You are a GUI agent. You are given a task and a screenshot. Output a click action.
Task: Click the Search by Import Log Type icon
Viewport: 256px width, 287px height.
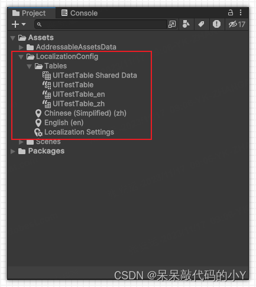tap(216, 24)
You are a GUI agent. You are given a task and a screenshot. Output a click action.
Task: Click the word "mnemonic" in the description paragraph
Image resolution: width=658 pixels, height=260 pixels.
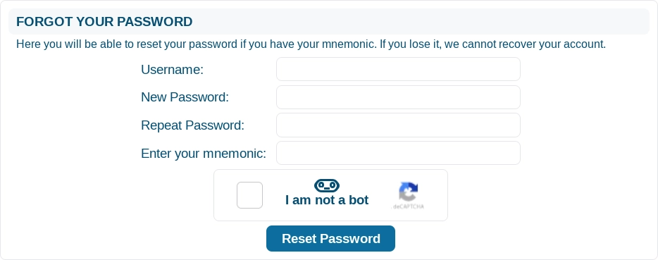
++++
Which lines in the entries above contain the word "height"? Gather each of those lines in full.

# [Written answer]
Viewport: 256px width, 287px height.
Image resolution: width=658 pixels, height=260 pixels.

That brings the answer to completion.